The fire door was opposite the elevator; he yanked it open. From a floor below, the ring of shoe leather on steel drifted upward. Stone flung himself down the stairs.

The guy only had a floor’s start on him; Stone had a chance. He started taking the steps two at a time. “Stop! Police!” he shouted. That was procedure, and, if anybody was listening, he wanted it heard. He shouted it again.

As he descended, Stone got into a rhythm—bump de bump, bump de bump. He concentrated on keeping his footing. He left the eighth floor behind, then the sixth.

From the sound of it, he was gaining. Aiming carefully, he started taking the steps three at a time. Whoever was below him was hitting every one. Now Stone was barely a flight of stairs behind him. At the third-floor level he caught sight of a shadow. The ringing of the steel steps built to a crescendo, echoing off the cinder-block walls of the staircase, sounding much like a modern composition a girl had once dragged him to hear.

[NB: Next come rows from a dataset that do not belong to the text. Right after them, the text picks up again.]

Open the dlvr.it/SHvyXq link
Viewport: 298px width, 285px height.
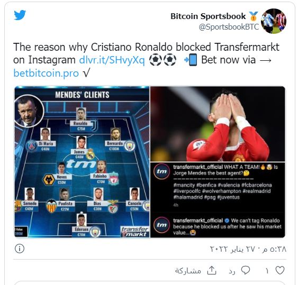pos(112,60)
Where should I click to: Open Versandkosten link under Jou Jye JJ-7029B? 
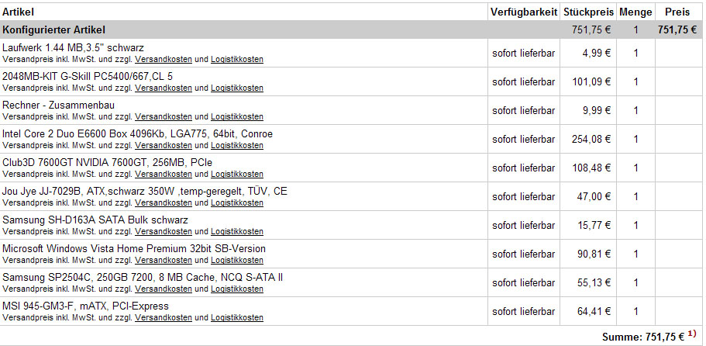click(x=163, y=202)
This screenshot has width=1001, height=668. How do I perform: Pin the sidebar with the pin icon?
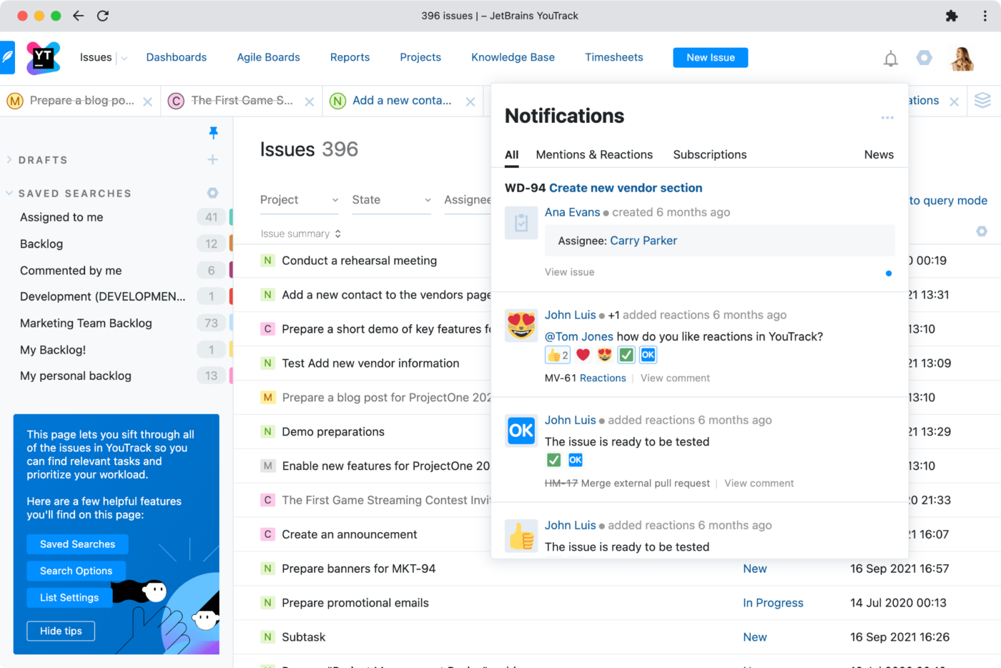click(x=214, y=133)
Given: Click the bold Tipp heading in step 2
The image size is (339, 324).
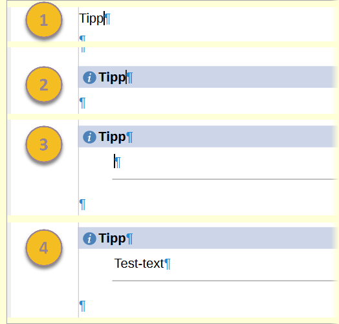Looking at the screenshot, I should click(112, 77).
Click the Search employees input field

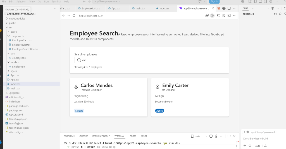[x=149, y=60]
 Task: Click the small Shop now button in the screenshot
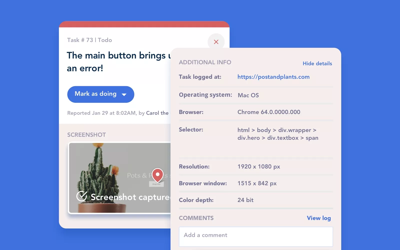point(157,185)
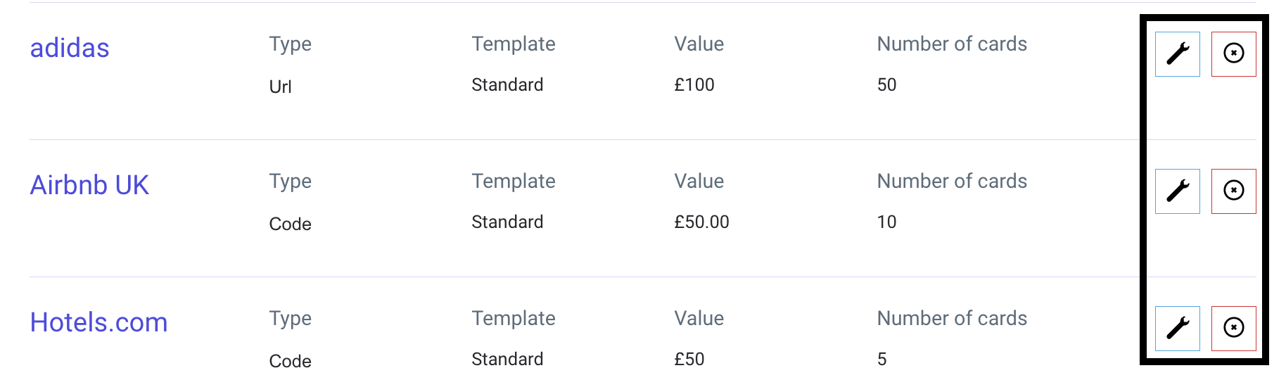Click the Standard template value for adidas
Image resolution: width=1286 pixels, height=387 pixels.
pos(507,85)
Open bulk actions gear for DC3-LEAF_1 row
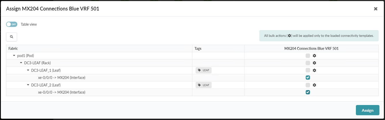This screenshot has height=120, width=385. (x=314, y=70)
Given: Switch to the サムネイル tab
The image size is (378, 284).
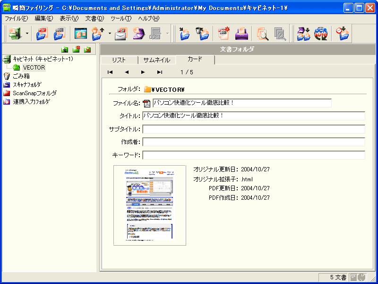Looking at the screenshot, I should [x=156, y=60].
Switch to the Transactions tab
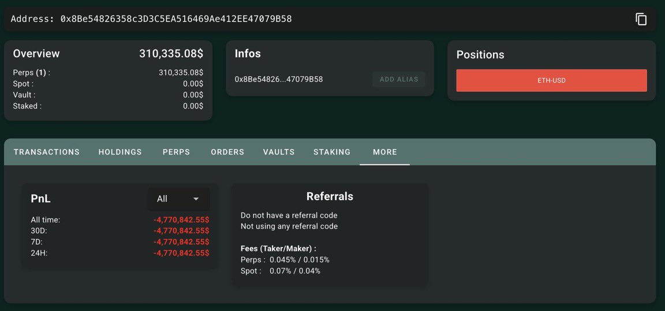Viewport: 665px width, 311px height. 47,152
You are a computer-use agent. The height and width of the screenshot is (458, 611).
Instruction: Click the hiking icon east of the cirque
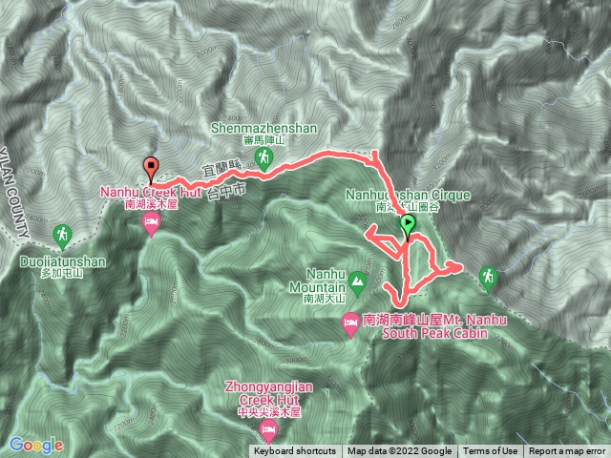488,279
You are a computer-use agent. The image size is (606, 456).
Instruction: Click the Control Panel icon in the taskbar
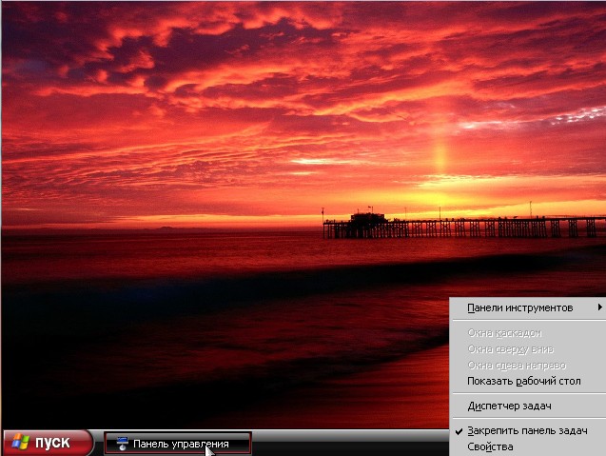[x=122, y=444]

The knee was hurting badly now, and Stone tried to think ahead. If the man got out of the stairwell before he could be caught, then he’d have the advantage on level ground, because Stone wouldn’t be able to run him down before the knee went. Stone made a decision; he’d go for a flight at a time.

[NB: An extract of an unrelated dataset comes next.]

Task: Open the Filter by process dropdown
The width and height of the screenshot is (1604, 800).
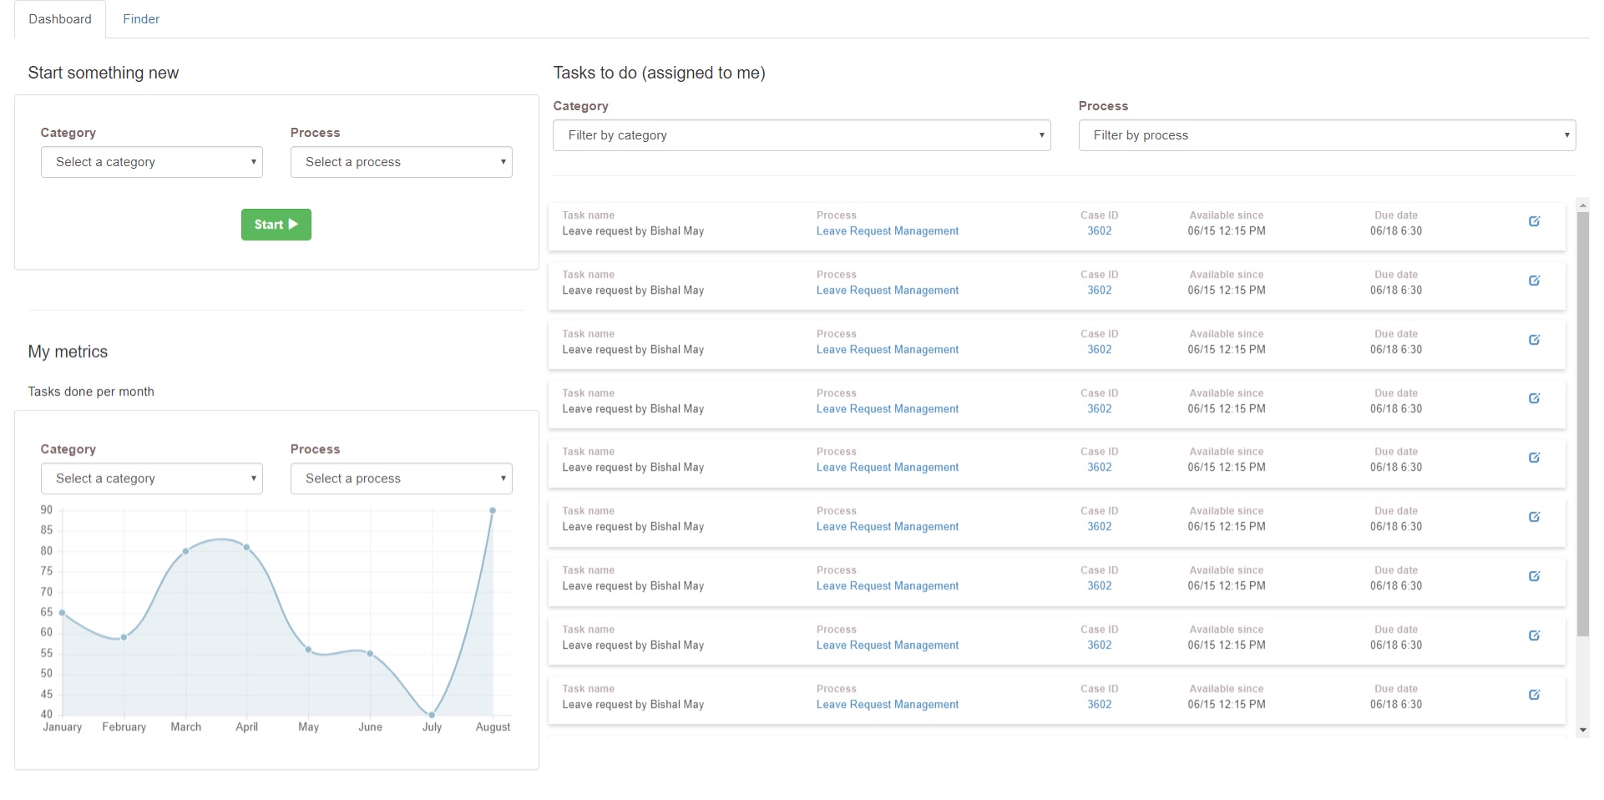Action: 1326,135
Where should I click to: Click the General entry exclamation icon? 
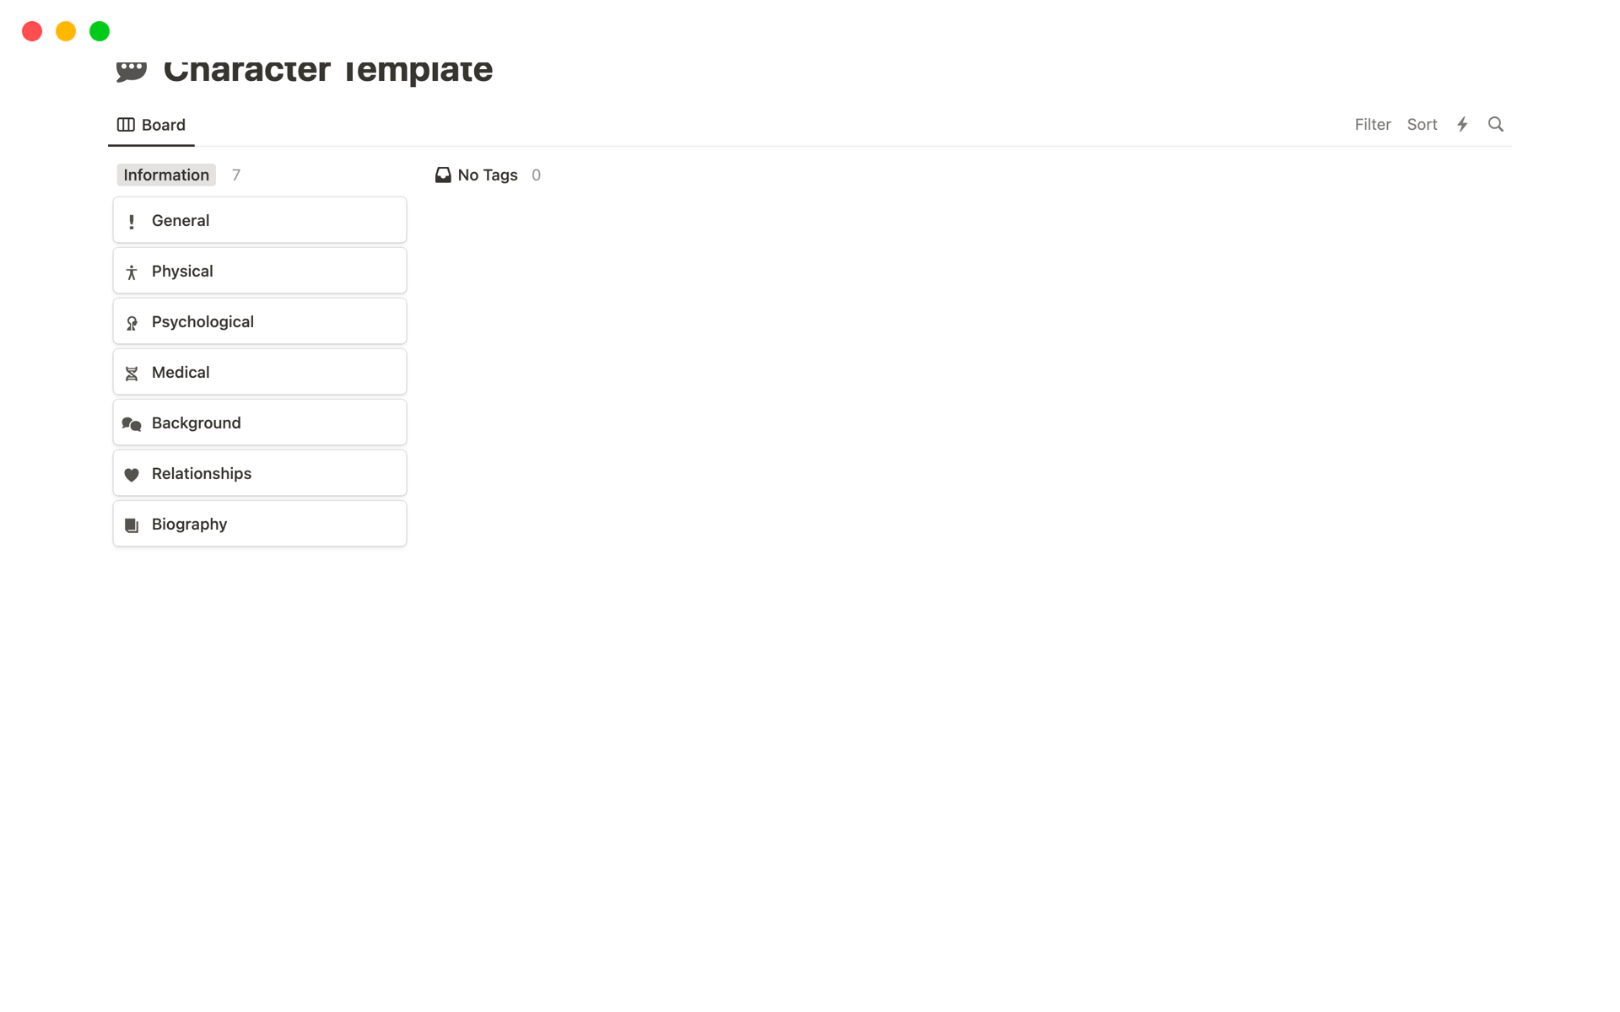[x=133, y=220]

On the next landing, he took a deep breath and leaped. He landed right, pushed off the wall, and prepared to jump
again. One more leap down the stairs, and he’d have his quarry in sight. This time, as he jumped, something went wrong. His toe caught the stamped tread of the steel step—not much, just enough to turn him in midair—and he knew he would land wrong. When he did, his weight was on the bad knee, and he screamed. Completely out of control now, he struck the wall hard, bounced, and fell backward down the next flight of stairs.

As he came to rest hard against the wall, he struggled to get a look down the stairs, but he heard the ground-floor door open, and, a moment later, he heard it slam. He hunched up in the fetal position, holding the knee with both hands, waiting for the pain to subside just enough to allow him to get to his feet. Half a minute passed before he could let go of the knee, grab the railing, and hoist himself up. He recovered his pistol, and, barely letting his left foot touch the floor, lurched into the lobby. The guy was gone, and there was no hope of catching him now. Swearing, he hammered the elevator button with his fist.